#20/2021 - Gaspar, Belchior e Baltasar, Michel Tournier: voltar ao lugar onde se foi feliz.
D. Quixote
255 páginas
Releitura
Tudo o que está relacionado com este livro me faz feliz. Li-o há muitos anos, ainda estudante em Lisboa, e ele lembra-me esse tempo de deslumbramento em que descobri Michel Tournier, um dos escritores de que li tudo o que está publicado em português. Lembra-me também o Natal, mas um Natal secreto e misterioso, com raízes na história anónima do Rei Taor, que é a mais humana e a mais comovente. Lembra-me ainda a ternura, a surpresa e o fascínio que este livro exerceu em mim quando o li. Lembra-me, por fim, a vida secreta dos livros, porque, sendo um livro de que gosto muito, recomendei-o a toda a gente que conheço e mais além, até que ele se perdeu de mim e, um dia, quando o procurei nas minhas prateleiras, ele não estava. Espero que esteja a fazer alguém feliz. Mas uma amiga muito querida ofereceu-mo no último Natal, ou seja, ofereceu-me o próprio Natal no Natal. E há dias terminei a sua leitura e, ficou decidido, os livros também se fizeram para serem relidos, para serem revisitados e, felizmente, para se tornarem confirmações e, como neste caso, amplificações dessa primeira leitura.

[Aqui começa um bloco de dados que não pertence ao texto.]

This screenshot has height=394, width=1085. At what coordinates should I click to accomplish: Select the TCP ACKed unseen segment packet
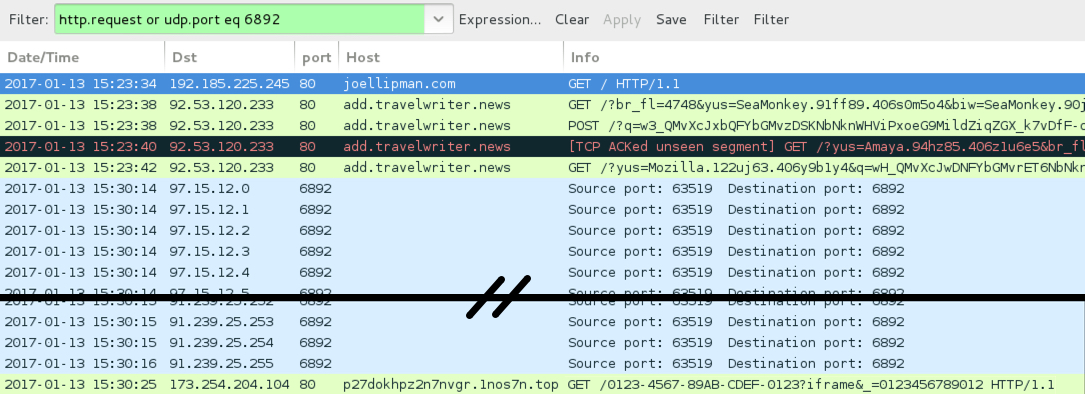click(x=542, y=147)
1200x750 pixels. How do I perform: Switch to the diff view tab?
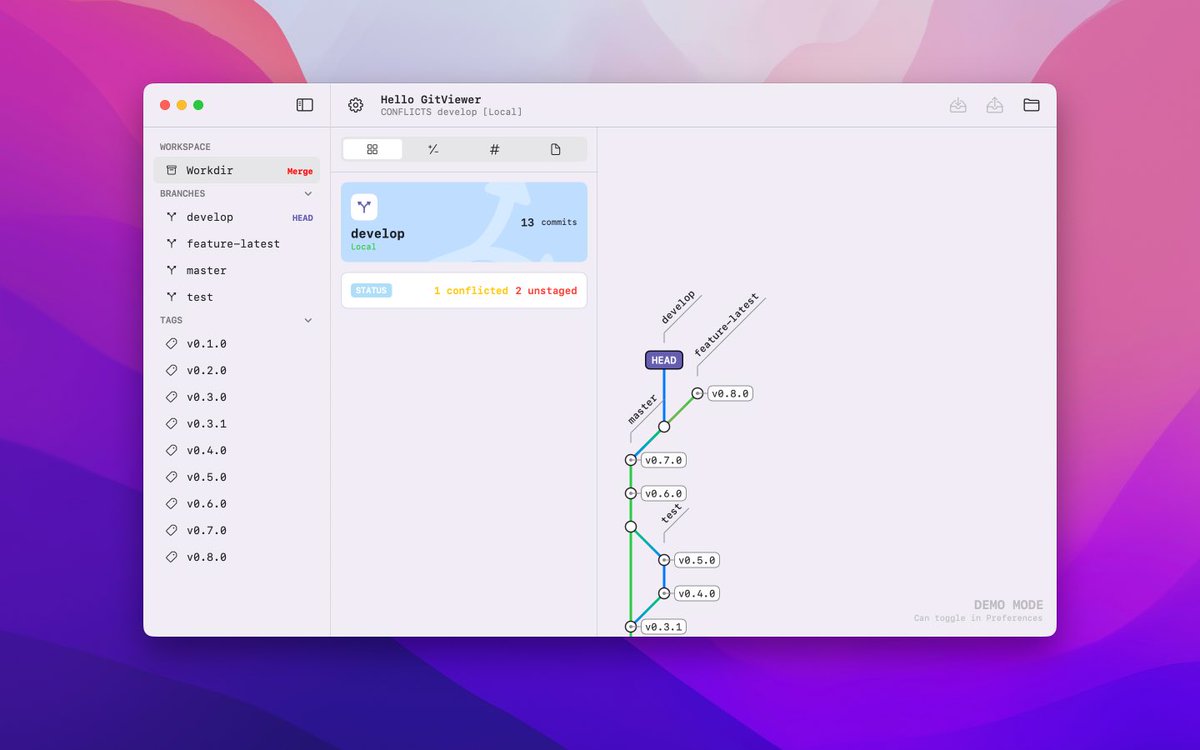(433, 148)
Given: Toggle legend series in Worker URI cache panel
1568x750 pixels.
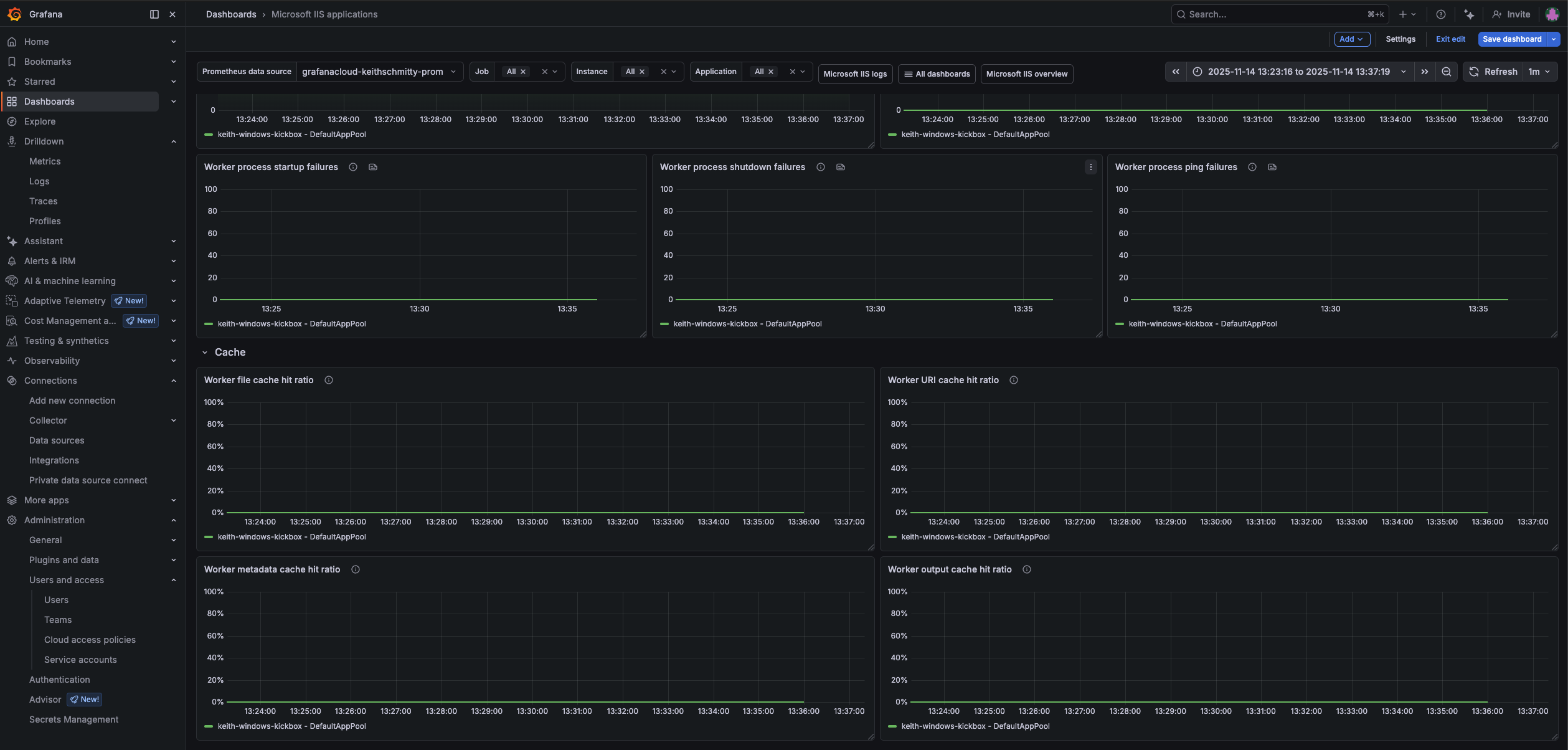Looking at the screenshot, I should click(975, 537).
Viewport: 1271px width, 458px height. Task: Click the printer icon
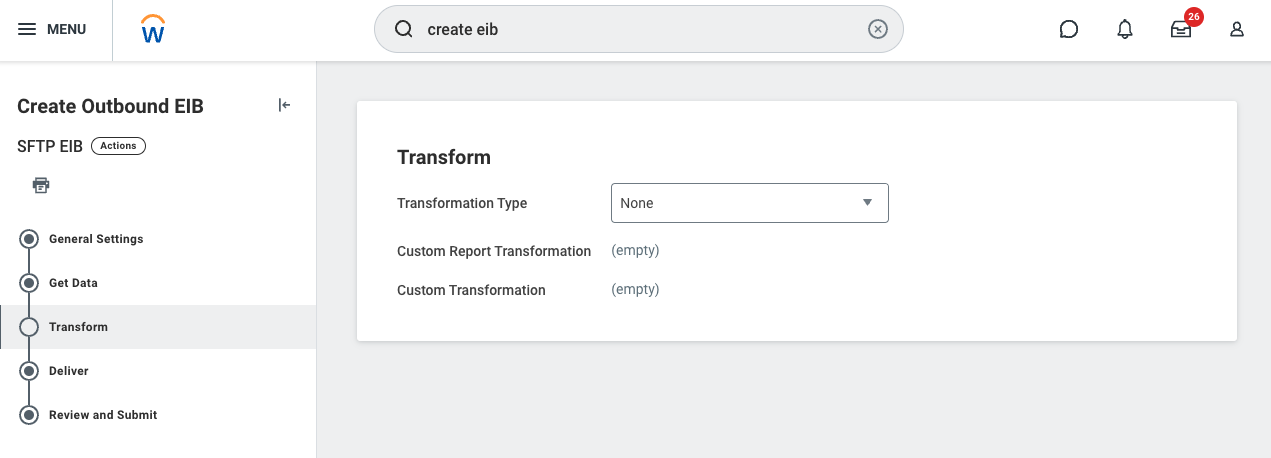click(41, 185)
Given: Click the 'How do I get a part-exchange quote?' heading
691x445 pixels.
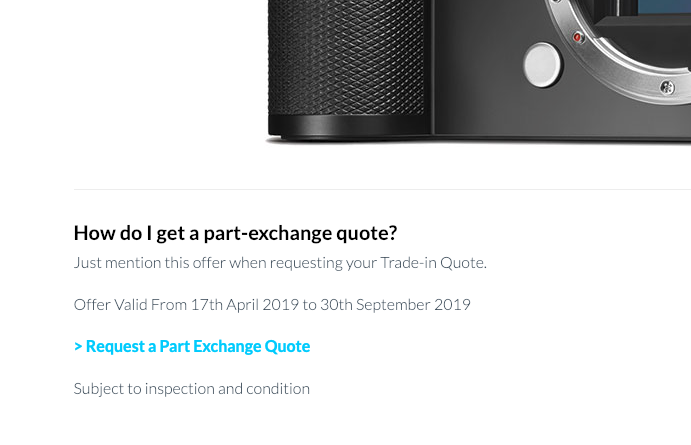Looking at the screenshot, I should [235, 233].
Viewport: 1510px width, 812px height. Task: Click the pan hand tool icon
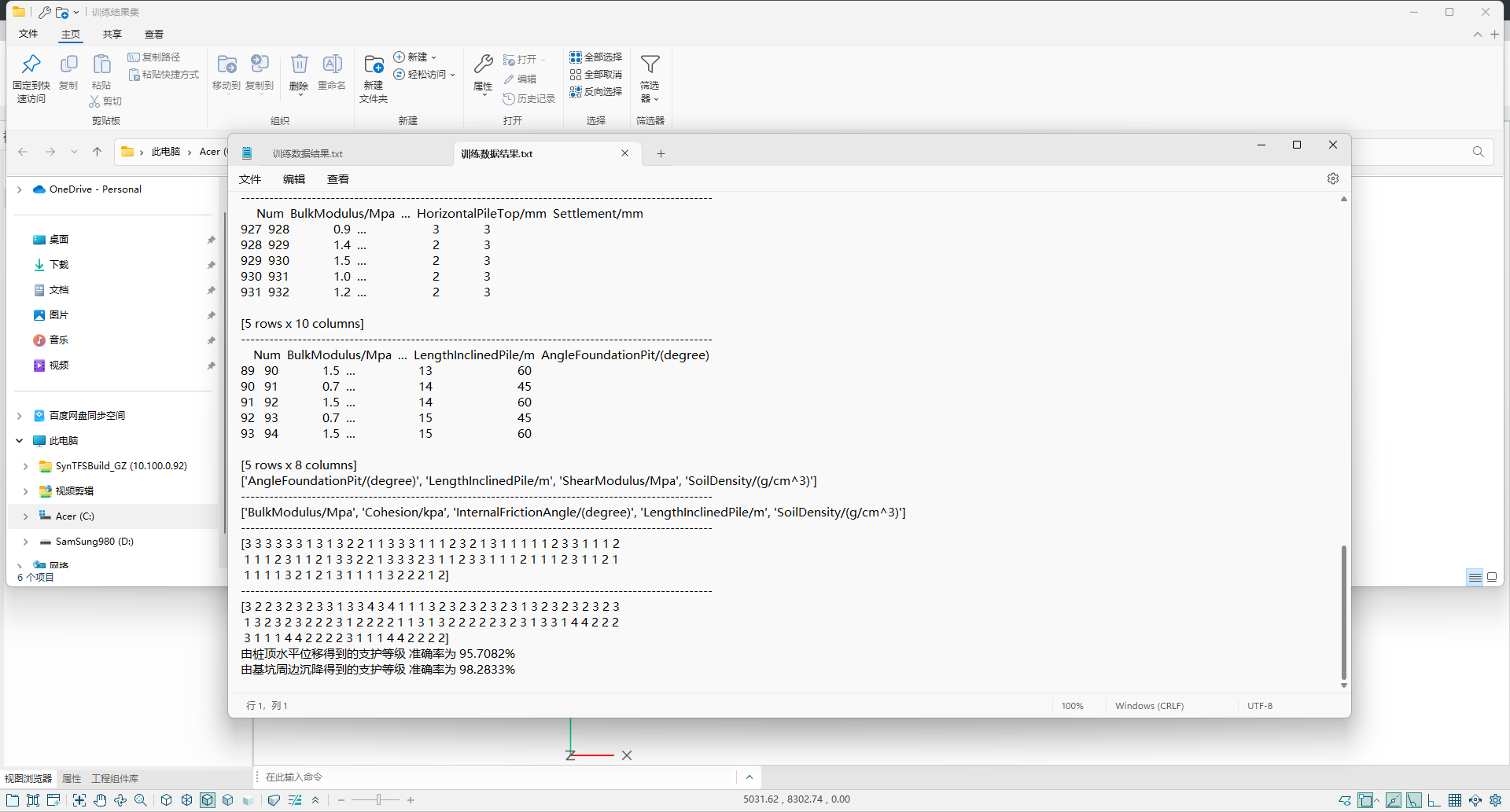tap(100, 800)
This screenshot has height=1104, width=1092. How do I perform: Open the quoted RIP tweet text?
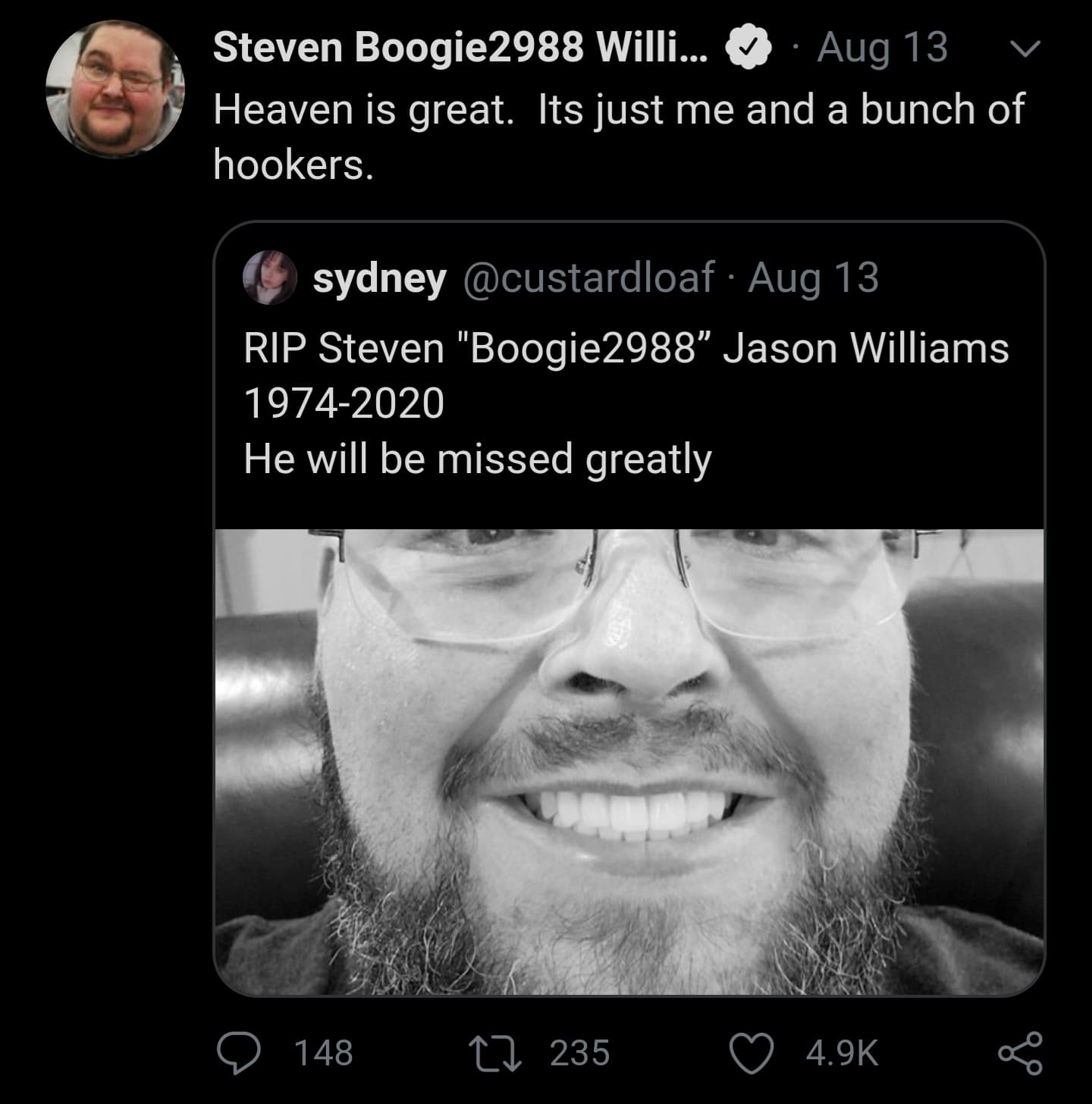(x=626, y=403)
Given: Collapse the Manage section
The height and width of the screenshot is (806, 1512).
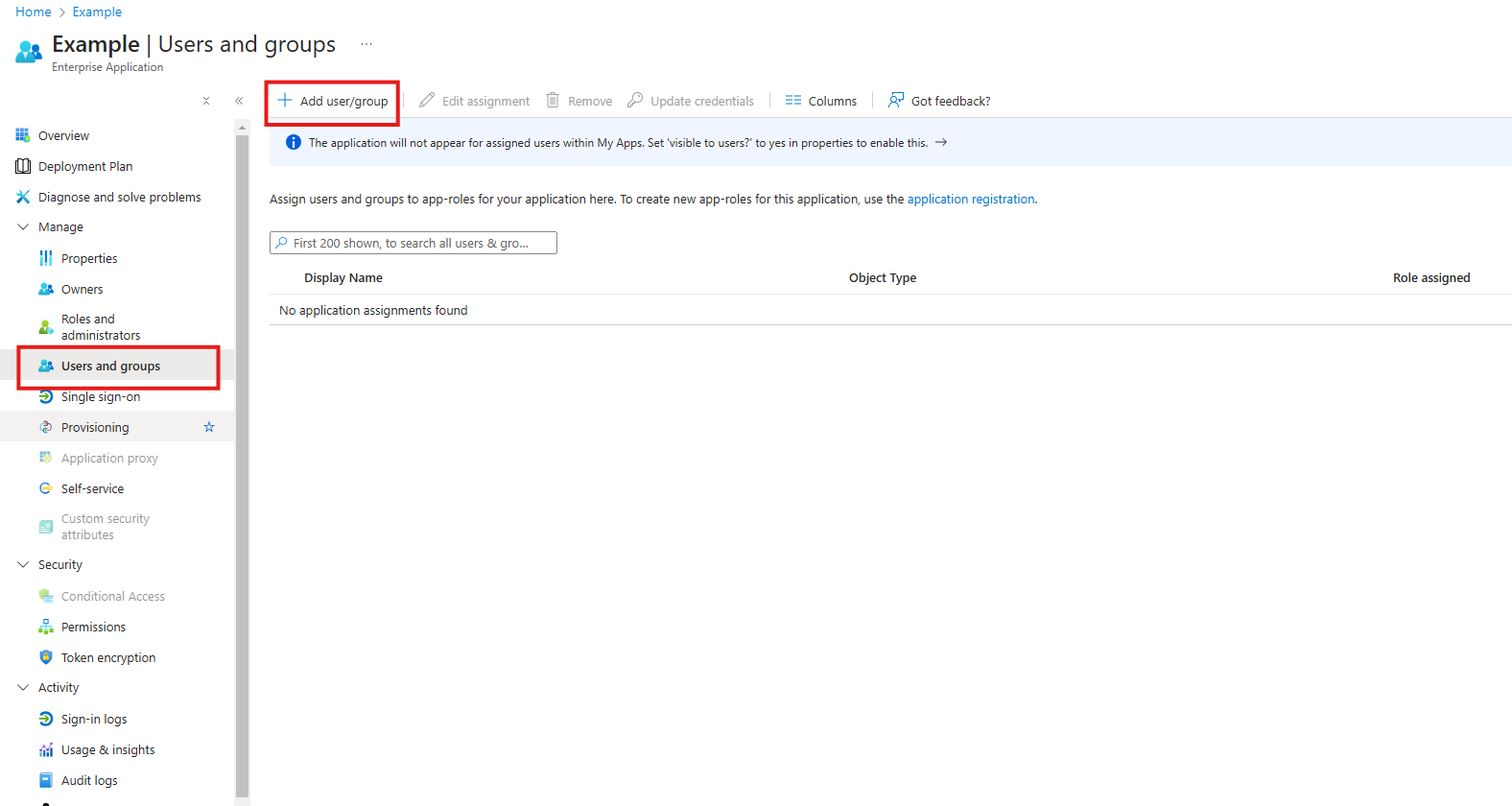Looking at the screenshot, I should tap(23, 227).
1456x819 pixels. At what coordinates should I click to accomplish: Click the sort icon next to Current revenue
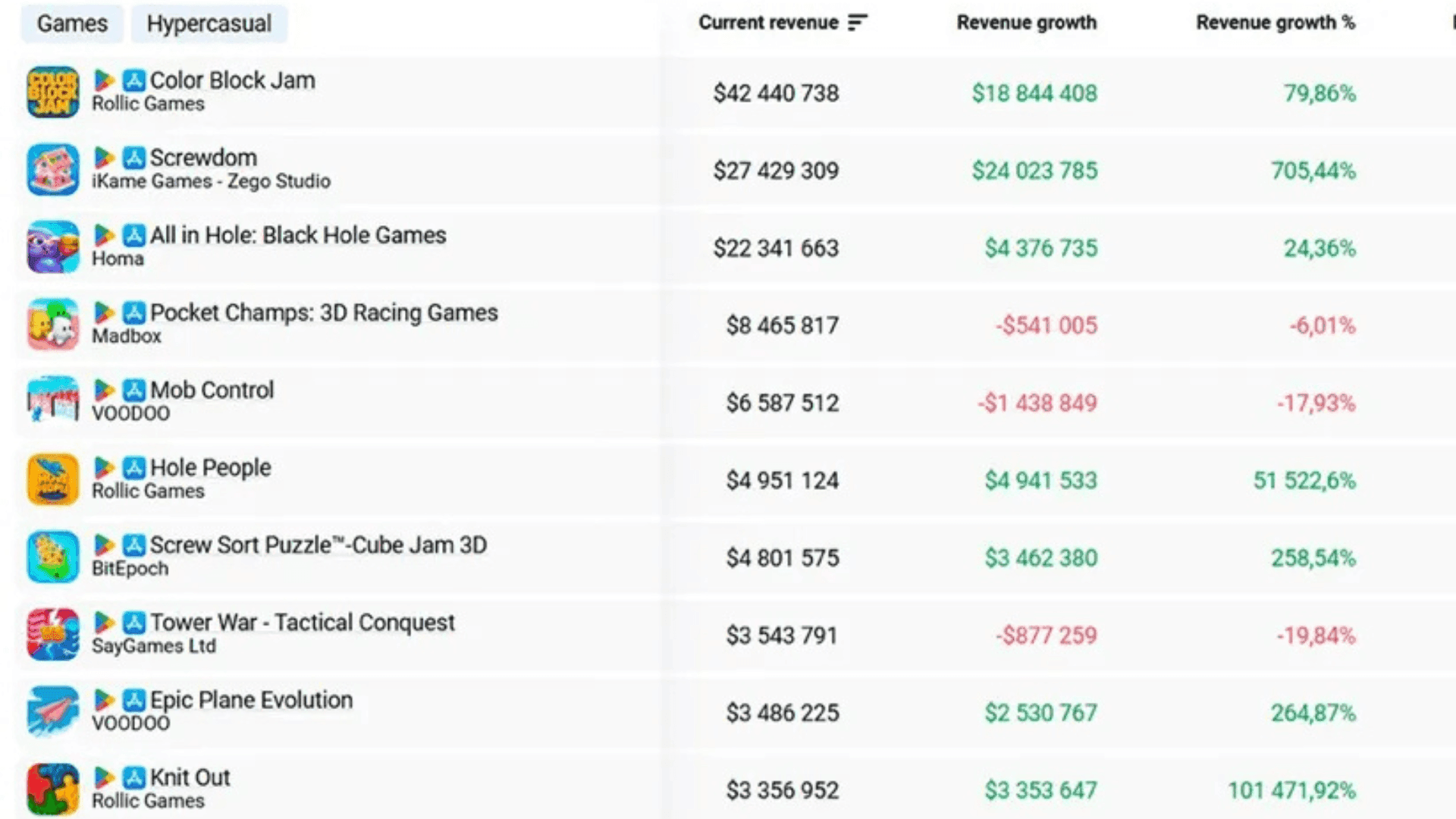click(x=858, y=23)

Também conservo na memória que uma das razões pelas quais este livro exerce um enorme fascínio em mim tinha a ver com o seu ponto de partida: sobre os Reis Magos, como os conhecemos, ou os Reis do Oriente, a Bílbia apenas refere cerca de dezasseis versículos, no Evangelho Segundo S. Mateus, nenhum outro evangelista lhes faz referência; o número três infere-se do facto de serem três os presentes oferecidos: ouro, incenso e mirra, tudo o resto são textos apócrifos, lendas e um maravilhoso romance de um autor francês que nos dá uma obra cheia de beleza, mistério, exotismo e humanismo. Michel Tournier inventa uma biografia completa para cada uma das personagens que dão título ao romance, coloca a génese da sua viagem como uma necessidade de encontrar refrigério, respostas, pacificação, cada um dos reis tem uma motivação diferente e todos se cruzam na corte do Rei Herodes, ele mesmo personagem e voz do romance, explicado por si mesmo, explicado também o massacre dos inocentes. A estas figuras que nos são mais familiares se junta Taor, o Rei que vem de mais longe, o mais ingénuo, o mais preso às coisas da terra, mas igualmente o que mais as sublima e o que mais se espiritualiza. E é deveras intrigante, espantosa mesmo a forma como a mestria do romancista costura estas histórias, cerzindo-as com tal meticulosidade que tudo nos parece verosímil e, tal como afirmava Umberto Eco, quase esperamos ver estas referências nos textos sagrados do Novo Testamento.
Mas é de um testamento também que Tournier trata: é o testamento do amor desinteressado, da necessidade da beleza para nos elevarmos da nossa condição de animais, da efemeridade do poder e da glória, da inocência como idade primordial, como uma espécie de grau zero a partir do qual se pode moldar a verdadeira grandeza humana. É também testemunho contra a intolerância, a traição, a vileza e a violência e outra vez a inocência...
É acima de tudo a beleza da linguagem, a perfeição das frases, a delicadez das imagens criadas, o realismo e o maravilhos, céu e terra, fogo e água, sal e açucar, dor e redenção, queda e ascensão, martírio e exaltação. Tudo servido ao leitor com toques de sublime, de génio, de individualidade. É tão bonito, mas tão bonito este livro.